» **WHAT YOU SHOULD DO**: Only the line with "cm waist value" and the lines after it, to the end of the data, should appear in the answer, each reproduced exactly.

» **RECORDS SUPPLIED**:
- - - -

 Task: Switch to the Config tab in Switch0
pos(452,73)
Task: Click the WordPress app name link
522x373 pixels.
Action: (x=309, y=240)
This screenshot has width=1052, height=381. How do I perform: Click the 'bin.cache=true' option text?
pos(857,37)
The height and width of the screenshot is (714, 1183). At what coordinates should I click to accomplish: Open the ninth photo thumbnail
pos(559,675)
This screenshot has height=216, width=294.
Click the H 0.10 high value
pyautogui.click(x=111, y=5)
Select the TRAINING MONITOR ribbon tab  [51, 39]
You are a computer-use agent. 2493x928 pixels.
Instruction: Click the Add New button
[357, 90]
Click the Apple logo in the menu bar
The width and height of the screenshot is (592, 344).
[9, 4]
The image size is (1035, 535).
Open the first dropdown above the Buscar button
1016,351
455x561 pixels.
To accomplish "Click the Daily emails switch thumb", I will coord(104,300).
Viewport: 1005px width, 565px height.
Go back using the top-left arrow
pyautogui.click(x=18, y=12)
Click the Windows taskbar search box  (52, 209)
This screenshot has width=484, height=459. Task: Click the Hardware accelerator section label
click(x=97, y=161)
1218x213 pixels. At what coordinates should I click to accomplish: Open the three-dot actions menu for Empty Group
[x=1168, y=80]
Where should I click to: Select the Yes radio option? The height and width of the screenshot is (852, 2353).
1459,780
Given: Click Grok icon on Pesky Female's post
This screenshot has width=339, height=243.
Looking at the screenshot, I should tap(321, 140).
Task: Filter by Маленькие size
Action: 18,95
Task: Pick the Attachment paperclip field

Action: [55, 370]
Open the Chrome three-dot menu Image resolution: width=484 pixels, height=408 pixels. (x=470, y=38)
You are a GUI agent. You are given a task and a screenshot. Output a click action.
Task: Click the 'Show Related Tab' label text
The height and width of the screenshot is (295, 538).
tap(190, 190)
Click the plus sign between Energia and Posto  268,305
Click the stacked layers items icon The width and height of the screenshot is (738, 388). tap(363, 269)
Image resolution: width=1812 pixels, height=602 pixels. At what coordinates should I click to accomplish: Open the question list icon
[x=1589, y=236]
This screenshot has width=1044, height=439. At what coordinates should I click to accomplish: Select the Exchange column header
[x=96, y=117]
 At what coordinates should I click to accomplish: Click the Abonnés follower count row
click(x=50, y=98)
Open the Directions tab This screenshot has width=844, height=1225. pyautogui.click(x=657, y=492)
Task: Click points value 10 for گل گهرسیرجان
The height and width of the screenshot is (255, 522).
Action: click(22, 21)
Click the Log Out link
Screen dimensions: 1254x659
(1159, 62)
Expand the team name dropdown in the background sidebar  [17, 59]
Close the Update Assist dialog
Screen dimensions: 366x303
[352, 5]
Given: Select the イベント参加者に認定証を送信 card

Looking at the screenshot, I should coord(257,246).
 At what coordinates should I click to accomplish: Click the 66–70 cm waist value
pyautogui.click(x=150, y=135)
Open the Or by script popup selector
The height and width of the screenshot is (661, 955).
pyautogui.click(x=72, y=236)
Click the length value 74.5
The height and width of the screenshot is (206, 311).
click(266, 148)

- - - -

» **ANSWER SPACE**:
 At what coordinates should I click to accomplish: Click the 66–70 cm waist value
pyautogui.click(x=150, y=135)
Open the Or by script popup selector
The height and width of the screenshot is (661, 955).
pyautogui.click(x=72, y=236)
Click the length value 74.5
The height and width of the screenshot is (206, 311).
click(266, 148)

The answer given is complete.